• Work to do: List every line of the records below that contains the word "click", copying each such line in full.

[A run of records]
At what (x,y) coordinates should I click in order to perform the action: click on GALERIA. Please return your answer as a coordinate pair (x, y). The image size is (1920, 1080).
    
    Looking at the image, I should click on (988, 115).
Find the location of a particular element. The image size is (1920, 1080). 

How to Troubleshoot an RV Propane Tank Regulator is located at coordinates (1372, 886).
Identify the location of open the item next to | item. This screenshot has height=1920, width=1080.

• Final answer:
At what (x,y) coordinates should I click in order to perform the action: click on GALERIA. Please return your answer as a coordinate pair (x, y). The image size is (1920, 1080).
    Looking at the image, I should click on (988, 115).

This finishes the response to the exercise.